* _Given passage_:

_ _ _ _ _

MIAMI – Internationally renowned author and National Book Award nominee Edwidge Danticat reads from her new book, Brother, I’m Dying, at Fanm Ayisyen Nan Miyami/Haitian Women of Miami (FANM)’s After School Program, on Friday, November 9, at 6 pm in the upstairs auditorium at Jean-Jacques Dessalines Center, 8325 N.E. 2nd Avenue.

The event is free, and through the generosity of Libreri Mapou.

Proceeds from the evening’s sales of Ms. Danticat’s books will go to support FANM. Attendees will enjoy a marvelous reading by a world famous author, and support FANM’s important work at the same time.

The program will be hosted and presented by the children of FANM’s After School program, which is generously funded by the Children’s Trust and the City of Miami. Children’s Trust Board Member Josee Gregoire will also be in attendance to share information on how to access Children’s Trust programs.

_ _ _ _ _

* _Given entries_:

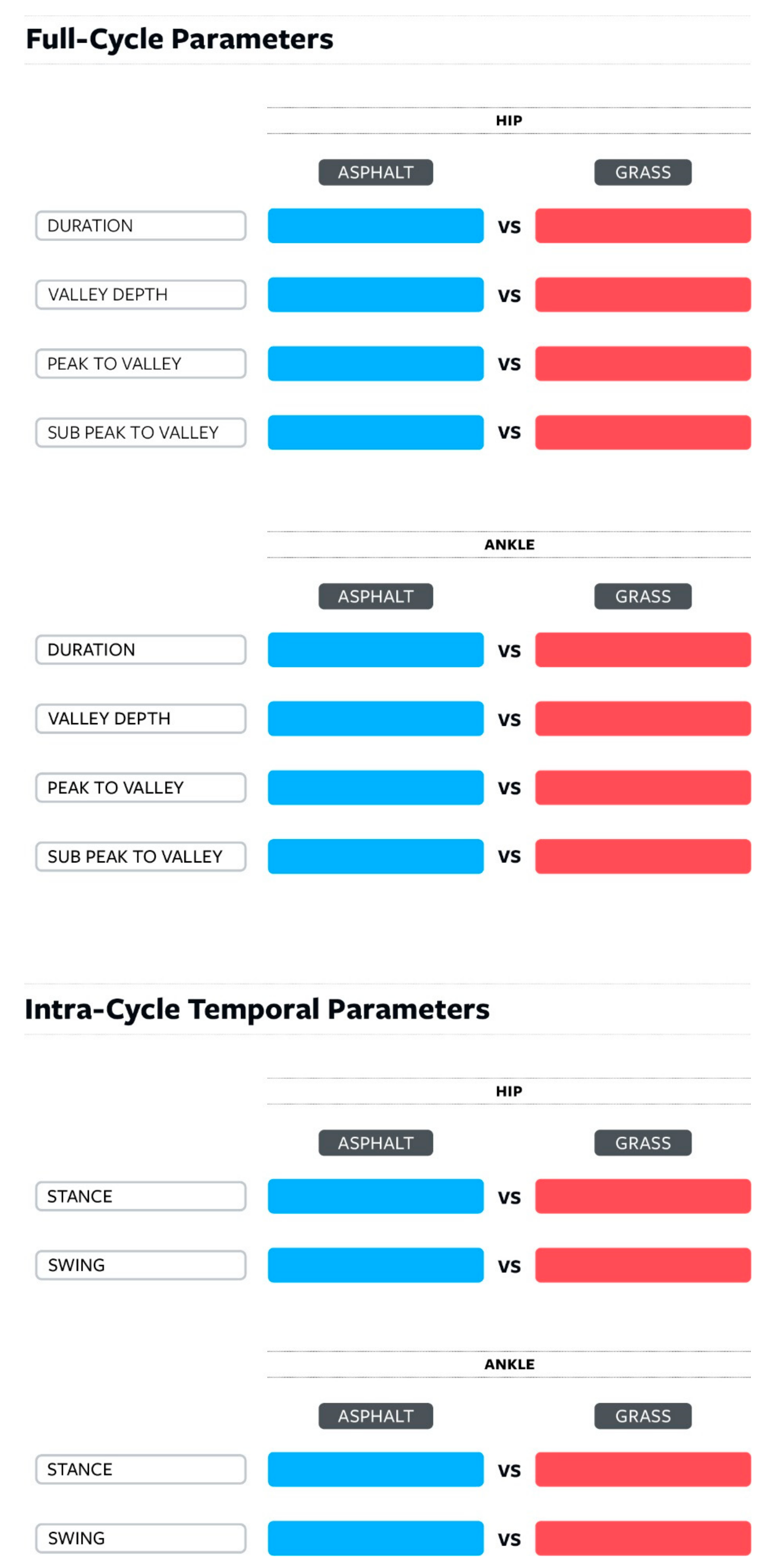Click red grass bar for ankle Sub Peak to Valley
This screenshot has width=772, height=1568.
[642, 856]
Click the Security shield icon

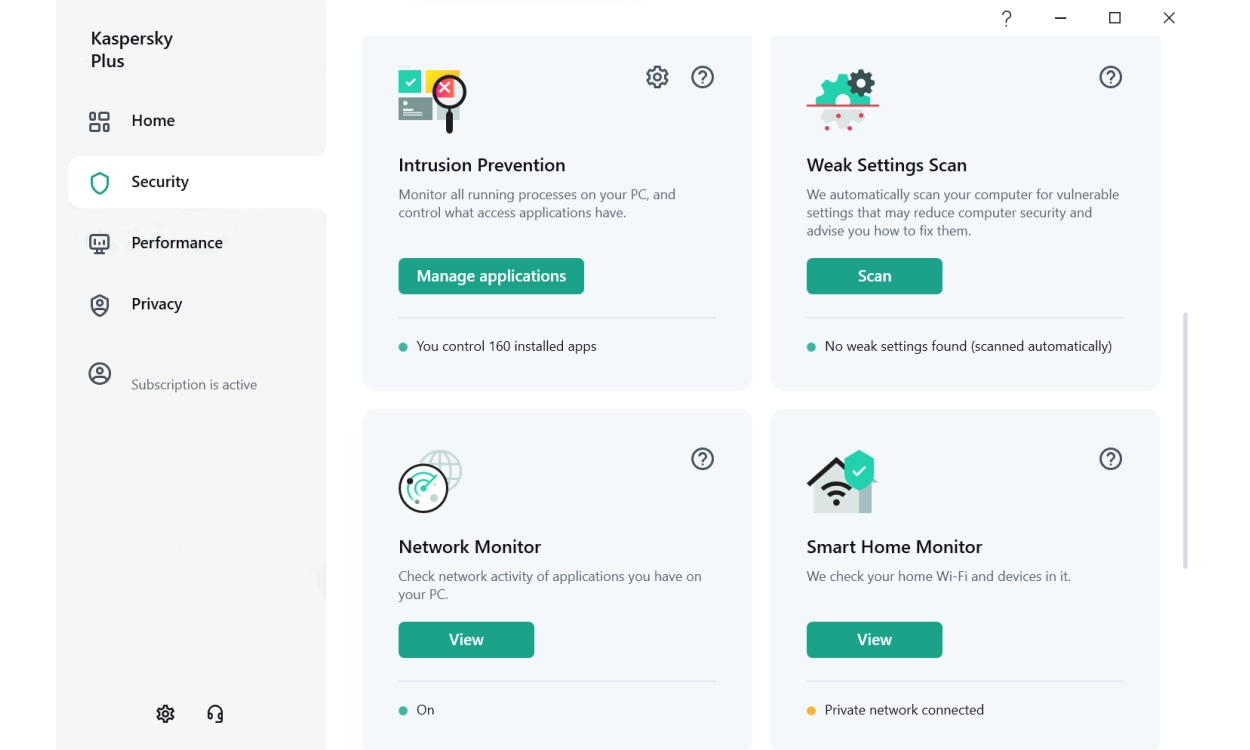[x=99, y=182]
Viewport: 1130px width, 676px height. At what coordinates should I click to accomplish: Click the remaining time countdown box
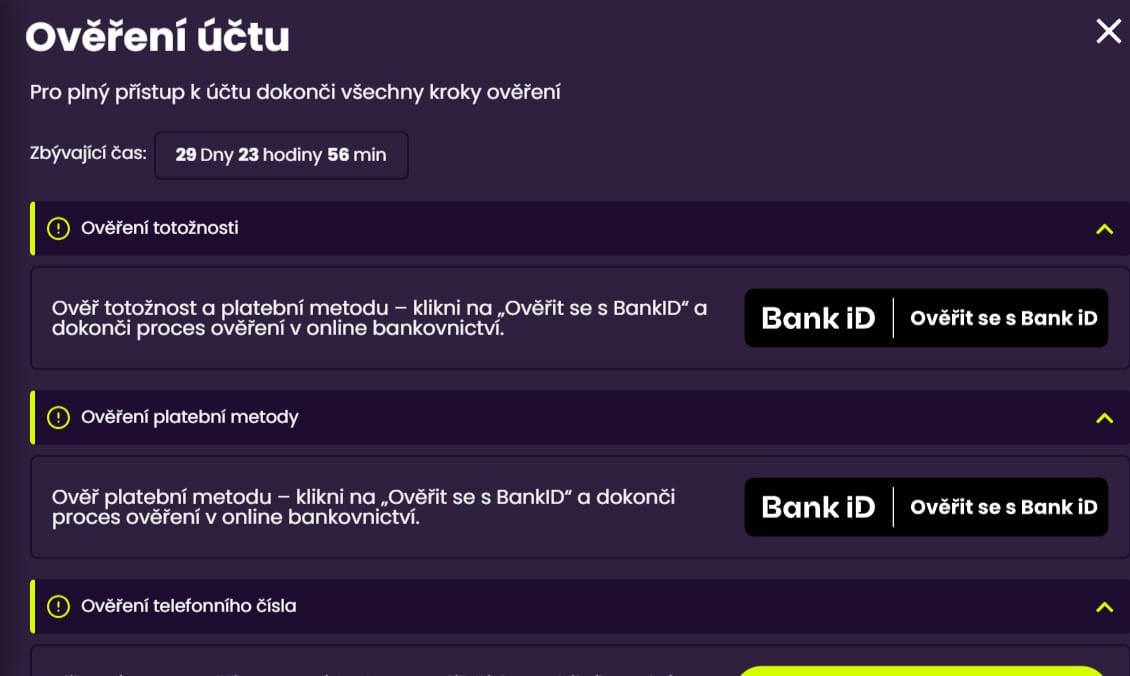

_ _ _ _ _

* _What to do_:
Write a continuation of the announcement of Edwidge Danticat's reading at FANM, beginning after its final sentence.

* _Final answer_:
In September 9’s New York Times Sunday Book Review, Jess Row wrote of Brother, I’m Dying:

Joseph Dantica, one of two brothers at the heart of this family memoir, was a remarkable man: a Baptist minister who founded his own church and school in Port-au-Prince, Haiti; a survivor of throat cancer who returned to the pulpit using a mechanical voice box; a loyal husband and family man who raised his niece Edwidge Danticat to the age of 12, when she joined her parents in Brooklyn. (The “t” at the end of “Danticat” is the result of a clerical error on her father’s birth certificate.) When Dantica fled Haiti in 2004, after a battle between UN peacekeepers and chimères — gang members — destroyed his church and put his life in jeopardy, he was 81, with high blood pressure and heart problems, and yet for 30 years had resisted his family’s pleas to emigrate to the States. He intended to return and rebuild his church as soon as the fighting stopped. But to the Department of Homeland Security officers who examined him in Miami, his plea for temporary asylum meant he was simply another unlucky Haitian determined to slip through their fingers. When he collapsed during his “credible fear” interview and began vomiting, the medic on duty announced, “He’s faking.” That refusal of treatment cost him his life: he died in a Florida hospital, probably in shackles, the following day.